Just looking at the annotations in java, I always say that the annotations introduce a java bean, then I have to ask, what is a Java Bean?

Knowing the reference: https://www.zhihu.com/question/19773379 under Yang Bo's answer

The Java language lacks properties, events, and multiple inheritance. Therefore, if you want to implement some common requirements of object-oriented programming in a Java program, you can only write a lot of glue code. Java Beans are the idiomatic patterns or conventions for writing this glue code. These conventions include getXxx, setXxx, isXxx, addXxxListener, XxxEvent, etc.
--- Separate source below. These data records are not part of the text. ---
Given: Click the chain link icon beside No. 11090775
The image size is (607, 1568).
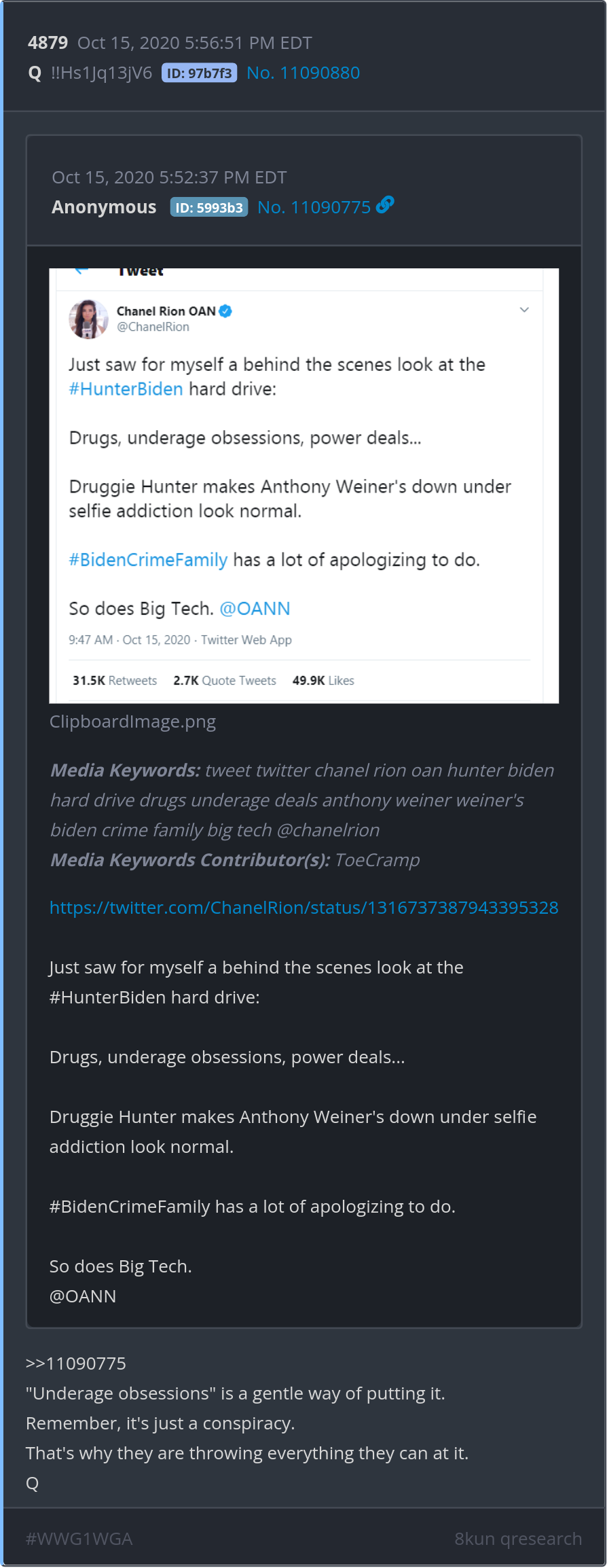Looking at the screenshot, I should [385, 204].
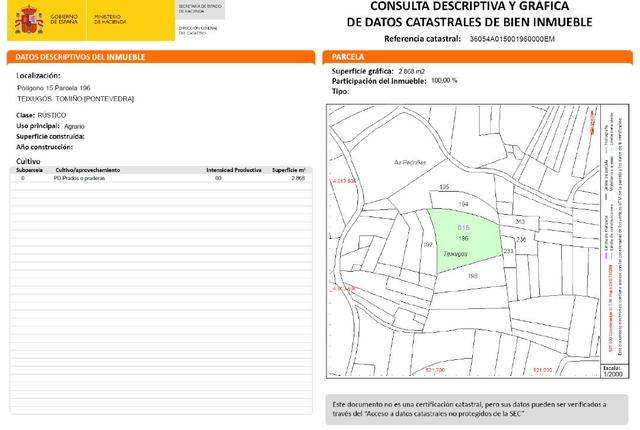This screenshot has width=640, height=430.
Task: Click the Spanish coat of arms emblem
Action: point(26,19)
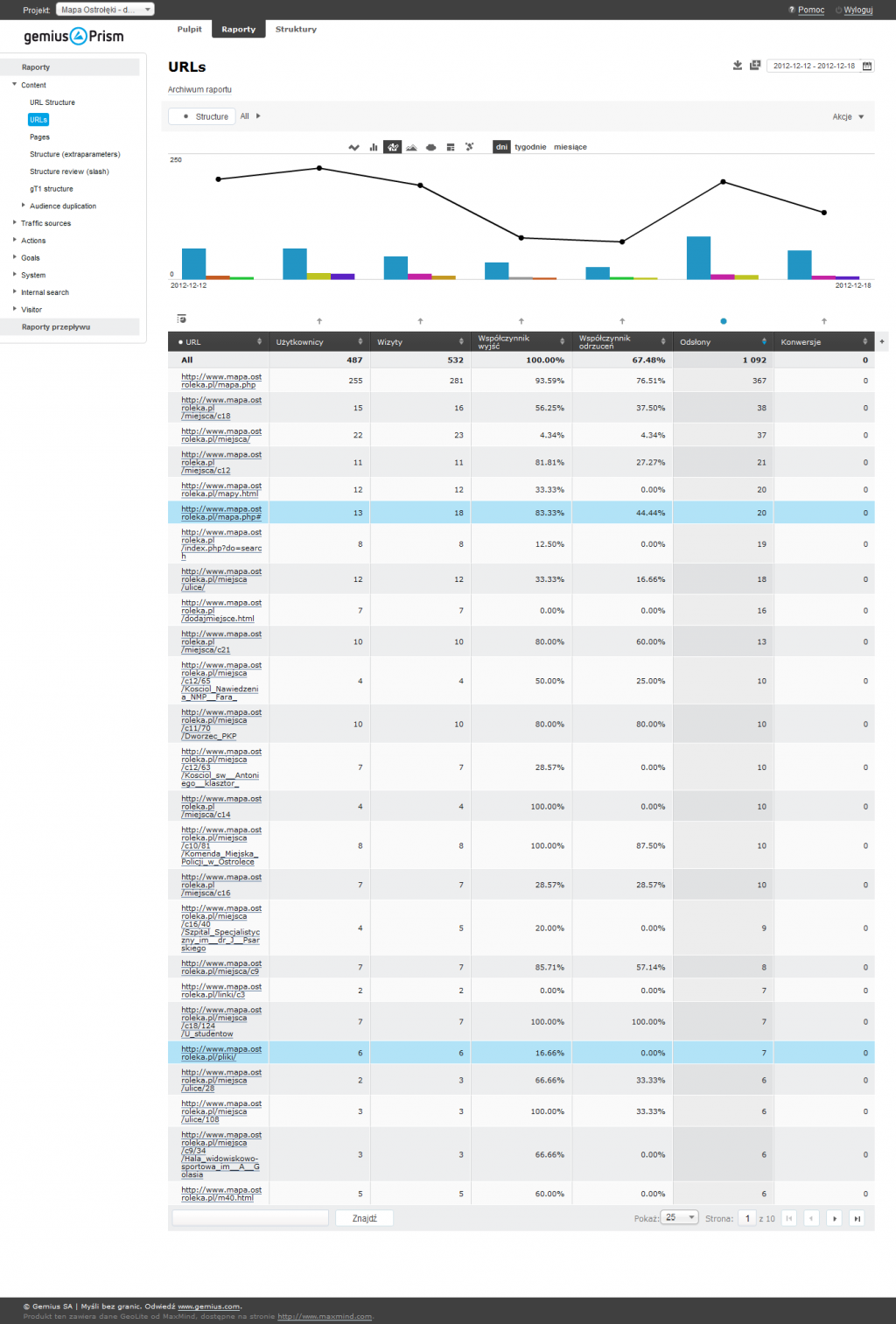Jump to the last results page

click(x=857, y=1218)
Classes that adhere to the above conventions can be used in several tools or libraries.

For example, if someone were to implement a singly linked list class in Java, they might write:

// 编译成 java-int-list_1.0.jar
public final class JavaIntList { static class Node { public Node next; public int value; } public Node head; public int size; } 

The above implementation caches the size of the linked list in the size variable in order to quickly obtain the size of the linked list. The usage is as follows:

JavaIntList myList = new JavaIntList(); System.out.println(myList.size); 

The author of JavaIntList was very satisfied, so he open sourced version 1.0 of the java-int-list library. The file name is java-int-list_1.0.jar. After its release, it attracted many users to use java-int-list_1.0.jar.
One day, the author decided to save memory, not to cache the size variable, and changed the code to this:

// 编译成 java-int-list_2.0.jar
public final class JavaIntList { static final class Node { public Node next; public int value; } public Node head; public int getSize() { Node n = head; int i = 0; while (n != null) { n = n.next; i++; } return i; } } 

Then version 2.0 was released: java-int-list_2.0.jar. After the release, users of the original java-int-list_1.0.jar upgraded to version 2.0 one after another. As soon as these users upgraded, they found that all their programs were broken, saying that they could not find any size variables. So these users beat the author and never dared to use the java-int-list library again.

The story tells us that if you don't want to be beaten to death, you have to maintain backward compatibility. Sun also understood this when designing the Java language. Therefore, in the Java standard library, there is absolutely no code such as public int size, but it must be written as:

private int size;
public int getSize() { return size; } 

Have the user use getSize from the start so that the getSize implementation is modified someday without breaking backwards compatibility. This idiom of public int getSize() { return size; } is Java Bean.